__EXTRACTED TEXT__
==================================================
Example of fast food restaurants weighted by prevalence in Twitter data.

Social media data was also collected through the Twitter API to analyze patterns of healthy vs. unhealthy consumption. To accomplish this filtered search, 4 different topics: healthy foods, unhealthy foods, fast foods, and grocery stores were created. Finally, all tweets mentioning any of the foods or stores/restaurants on the 4 lists were pulled!

After pulling and filtering the data from twitter, the prevalence of the restaurants is proportional to the size of the word in the fast food cluster exampled above. Each of these datasets were pulled into MongoDB, and stored for pre-processing.

The target data, a classification of whether each census tract is currently classified as a food desert or not, came from US Department of Agriculture (USDA) dataset.

Data Collection and Processing:

  1. Step 1 was to merge the food desert target data with population health records using census tract as the key. Because there are over 72,000 census tracts in the United States, filtering down to census tracts in 500 largest US cities made sense to narrow the scope without scoping down to a single state or region
  2. After merging these two data sets, the feature matrix was narrowed from over 300 features down to about 15 using correlation analysis and health intuition
  3. Upon running intial models on the population health data alone, twitter data was added to the project to allow for a well-rounded dataset of how people feel about different food categories
  4. Over the span of 1.5 weeks, over 3 million tweets were collected, each falling into the category of healthy foods, unhealthy foods, fast food restaurants, or grocery stores. All the data was stored in MongoDB for filtering and querying through Python!
==================================================
__RAW RECORDS__
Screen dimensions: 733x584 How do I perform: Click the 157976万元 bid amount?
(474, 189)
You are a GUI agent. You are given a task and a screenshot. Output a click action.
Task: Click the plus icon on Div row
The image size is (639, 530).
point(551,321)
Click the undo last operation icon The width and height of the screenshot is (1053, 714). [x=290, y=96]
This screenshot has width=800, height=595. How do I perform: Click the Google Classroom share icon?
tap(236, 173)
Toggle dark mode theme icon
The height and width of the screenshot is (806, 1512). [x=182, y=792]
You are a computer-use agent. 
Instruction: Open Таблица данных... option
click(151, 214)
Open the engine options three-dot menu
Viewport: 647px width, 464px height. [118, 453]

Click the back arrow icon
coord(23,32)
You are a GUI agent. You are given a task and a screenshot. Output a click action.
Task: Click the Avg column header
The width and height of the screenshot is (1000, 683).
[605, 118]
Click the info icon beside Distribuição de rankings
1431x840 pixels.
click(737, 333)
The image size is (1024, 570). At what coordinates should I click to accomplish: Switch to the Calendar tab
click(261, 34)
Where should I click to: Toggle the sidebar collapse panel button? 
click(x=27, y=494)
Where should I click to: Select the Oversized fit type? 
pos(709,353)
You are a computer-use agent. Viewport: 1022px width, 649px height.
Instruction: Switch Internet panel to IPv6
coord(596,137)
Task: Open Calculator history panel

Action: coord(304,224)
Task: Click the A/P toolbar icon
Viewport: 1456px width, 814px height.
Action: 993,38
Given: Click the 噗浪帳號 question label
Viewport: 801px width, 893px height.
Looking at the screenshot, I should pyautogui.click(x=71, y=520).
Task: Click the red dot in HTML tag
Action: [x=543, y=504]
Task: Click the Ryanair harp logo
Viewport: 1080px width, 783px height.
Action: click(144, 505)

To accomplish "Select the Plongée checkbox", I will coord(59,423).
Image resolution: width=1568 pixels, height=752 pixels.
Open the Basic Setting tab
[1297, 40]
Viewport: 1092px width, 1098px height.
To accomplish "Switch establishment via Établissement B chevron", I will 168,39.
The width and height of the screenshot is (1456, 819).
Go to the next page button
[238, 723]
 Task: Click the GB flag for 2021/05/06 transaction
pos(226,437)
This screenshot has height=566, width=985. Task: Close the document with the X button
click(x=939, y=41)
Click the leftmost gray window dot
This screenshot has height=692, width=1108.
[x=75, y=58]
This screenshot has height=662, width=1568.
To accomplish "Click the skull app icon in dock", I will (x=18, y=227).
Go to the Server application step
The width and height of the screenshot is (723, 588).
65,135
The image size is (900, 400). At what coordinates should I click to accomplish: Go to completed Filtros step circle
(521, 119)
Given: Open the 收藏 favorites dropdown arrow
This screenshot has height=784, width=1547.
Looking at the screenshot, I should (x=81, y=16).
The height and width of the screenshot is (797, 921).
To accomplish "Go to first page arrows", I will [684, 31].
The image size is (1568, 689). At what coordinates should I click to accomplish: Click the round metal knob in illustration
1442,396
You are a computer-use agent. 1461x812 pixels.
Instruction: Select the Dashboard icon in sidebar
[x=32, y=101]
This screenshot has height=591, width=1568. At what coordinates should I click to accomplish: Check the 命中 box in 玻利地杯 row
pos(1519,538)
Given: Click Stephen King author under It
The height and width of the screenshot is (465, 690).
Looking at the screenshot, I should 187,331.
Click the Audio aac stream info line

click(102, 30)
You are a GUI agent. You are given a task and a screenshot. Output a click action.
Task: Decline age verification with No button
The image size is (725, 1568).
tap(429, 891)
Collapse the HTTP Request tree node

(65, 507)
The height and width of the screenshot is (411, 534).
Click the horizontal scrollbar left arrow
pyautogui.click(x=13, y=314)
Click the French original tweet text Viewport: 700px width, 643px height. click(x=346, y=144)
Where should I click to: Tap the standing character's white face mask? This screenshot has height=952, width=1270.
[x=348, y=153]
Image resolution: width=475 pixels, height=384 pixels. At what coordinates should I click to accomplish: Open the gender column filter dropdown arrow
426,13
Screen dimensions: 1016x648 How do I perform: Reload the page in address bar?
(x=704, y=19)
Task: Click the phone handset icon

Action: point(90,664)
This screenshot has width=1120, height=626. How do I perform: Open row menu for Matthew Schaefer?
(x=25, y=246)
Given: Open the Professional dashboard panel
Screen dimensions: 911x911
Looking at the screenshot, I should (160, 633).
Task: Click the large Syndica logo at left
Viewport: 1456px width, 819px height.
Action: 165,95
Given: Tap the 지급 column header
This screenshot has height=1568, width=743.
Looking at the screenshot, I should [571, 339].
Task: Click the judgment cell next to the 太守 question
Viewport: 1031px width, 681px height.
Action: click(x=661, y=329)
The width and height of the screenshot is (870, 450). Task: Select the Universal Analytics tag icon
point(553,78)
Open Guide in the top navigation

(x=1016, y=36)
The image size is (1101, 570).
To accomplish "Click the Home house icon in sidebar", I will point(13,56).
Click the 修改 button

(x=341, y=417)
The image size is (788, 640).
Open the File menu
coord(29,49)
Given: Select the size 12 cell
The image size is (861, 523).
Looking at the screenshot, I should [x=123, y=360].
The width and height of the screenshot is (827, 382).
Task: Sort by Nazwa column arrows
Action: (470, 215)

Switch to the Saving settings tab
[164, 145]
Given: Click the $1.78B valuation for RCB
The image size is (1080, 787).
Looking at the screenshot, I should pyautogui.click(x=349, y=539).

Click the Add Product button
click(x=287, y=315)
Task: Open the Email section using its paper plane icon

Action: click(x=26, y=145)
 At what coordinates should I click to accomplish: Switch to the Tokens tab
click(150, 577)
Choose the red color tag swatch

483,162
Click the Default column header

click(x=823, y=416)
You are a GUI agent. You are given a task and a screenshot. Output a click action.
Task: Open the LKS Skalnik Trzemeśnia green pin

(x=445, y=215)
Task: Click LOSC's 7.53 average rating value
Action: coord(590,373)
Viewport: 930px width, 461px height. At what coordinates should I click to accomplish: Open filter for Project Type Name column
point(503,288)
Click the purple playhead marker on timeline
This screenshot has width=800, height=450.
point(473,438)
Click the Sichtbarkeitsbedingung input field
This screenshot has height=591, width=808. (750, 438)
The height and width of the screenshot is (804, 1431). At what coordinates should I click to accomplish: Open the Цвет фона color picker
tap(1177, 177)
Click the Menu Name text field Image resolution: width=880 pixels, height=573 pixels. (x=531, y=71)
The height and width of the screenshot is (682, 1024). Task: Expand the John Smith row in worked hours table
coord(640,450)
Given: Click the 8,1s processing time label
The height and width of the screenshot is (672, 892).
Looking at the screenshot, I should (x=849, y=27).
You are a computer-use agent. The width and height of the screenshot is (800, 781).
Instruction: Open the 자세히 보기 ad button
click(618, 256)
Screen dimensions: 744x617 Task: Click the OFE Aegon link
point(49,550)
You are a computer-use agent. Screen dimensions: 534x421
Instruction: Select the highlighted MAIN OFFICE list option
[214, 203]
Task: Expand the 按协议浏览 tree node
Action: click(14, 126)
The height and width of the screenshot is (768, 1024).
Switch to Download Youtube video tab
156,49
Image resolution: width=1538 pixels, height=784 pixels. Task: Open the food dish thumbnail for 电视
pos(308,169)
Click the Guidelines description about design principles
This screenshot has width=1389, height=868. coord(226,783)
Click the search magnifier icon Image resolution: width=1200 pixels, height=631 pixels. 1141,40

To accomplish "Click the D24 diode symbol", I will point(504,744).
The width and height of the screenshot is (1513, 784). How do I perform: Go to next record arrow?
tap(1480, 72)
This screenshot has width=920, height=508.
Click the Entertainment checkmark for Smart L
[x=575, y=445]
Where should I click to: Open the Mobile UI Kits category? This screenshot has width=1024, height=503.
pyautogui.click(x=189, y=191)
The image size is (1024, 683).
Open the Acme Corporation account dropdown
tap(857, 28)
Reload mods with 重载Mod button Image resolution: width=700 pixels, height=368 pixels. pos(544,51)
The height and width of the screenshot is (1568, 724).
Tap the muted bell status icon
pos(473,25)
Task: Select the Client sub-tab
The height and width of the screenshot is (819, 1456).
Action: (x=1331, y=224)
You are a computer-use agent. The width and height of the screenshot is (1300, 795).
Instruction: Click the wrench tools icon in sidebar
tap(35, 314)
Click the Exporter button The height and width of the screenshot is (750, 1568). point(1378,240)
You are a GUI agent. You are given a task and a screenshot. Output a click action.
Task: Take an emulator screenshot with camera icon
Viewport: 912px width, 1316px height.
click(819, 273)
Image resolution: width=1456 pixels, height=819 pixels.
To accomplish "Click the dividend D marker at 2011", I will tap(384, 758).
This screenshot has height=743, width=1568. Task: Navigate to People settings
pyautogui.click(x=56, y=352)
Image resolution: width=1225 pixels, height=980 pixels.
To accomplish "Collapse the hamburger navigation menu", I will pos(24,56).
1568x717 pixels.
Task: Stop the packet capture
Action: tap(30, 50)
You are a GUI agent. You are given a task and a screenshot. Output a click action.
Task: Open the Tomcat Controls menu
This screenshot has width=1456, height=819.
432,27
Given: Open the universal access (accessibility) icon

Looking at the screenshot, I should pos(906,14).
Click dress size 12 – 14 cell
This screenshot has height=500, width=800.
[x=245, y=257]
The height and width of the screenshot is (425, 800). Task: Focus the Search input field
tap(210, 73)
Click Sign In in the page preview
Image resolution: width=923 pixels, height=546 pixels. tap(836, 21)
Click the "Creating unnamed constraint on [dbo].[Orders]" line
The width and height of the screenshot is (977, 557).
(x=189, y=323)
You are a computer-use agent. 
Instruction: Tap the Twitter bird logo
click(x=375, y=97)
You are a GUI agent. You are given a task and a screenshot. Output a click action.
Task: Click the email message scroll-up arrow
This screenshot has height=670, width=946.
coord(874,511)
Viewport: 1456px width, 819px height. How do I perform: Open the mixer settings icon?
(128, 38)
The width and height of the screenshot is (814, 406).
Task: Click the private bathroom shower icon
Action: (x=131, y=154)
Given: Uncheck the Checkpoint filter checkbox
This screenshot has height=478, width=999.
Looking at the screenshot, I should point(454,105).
==================================================
__TASK OBJECTIVE__
Quote the food desert write-up above word for word, starting at "Example of fast" and ending at "Agriculture (USDA) dataset.".

__SOLVED PROBLEM__
Example of fast food restaurants weighted by prevalence in Twitter data.

Social media data was also collected through the Twitter API to analyze patterns of healthy vs. unhealthy consumption. To accomplish this filtered search, 4 different topics: healthy foods, unhealthy foods, fast foods, and grocery stores were created. Finally, all tweets mentioning any of the foods or stores/restaurants on the 4 lists were pulled!

After pulling and filtering the data from twitter, the prevalence of the restaurants is proportional to the size of the word in the fast food cluster exampled above. Each of these datasets were pulled into MongoDB, and stored for pre-processing.

The target data, a classification of whether each census tract is currently classified as a food desert or not, came from US Department of Agriculture (USDA) dataset.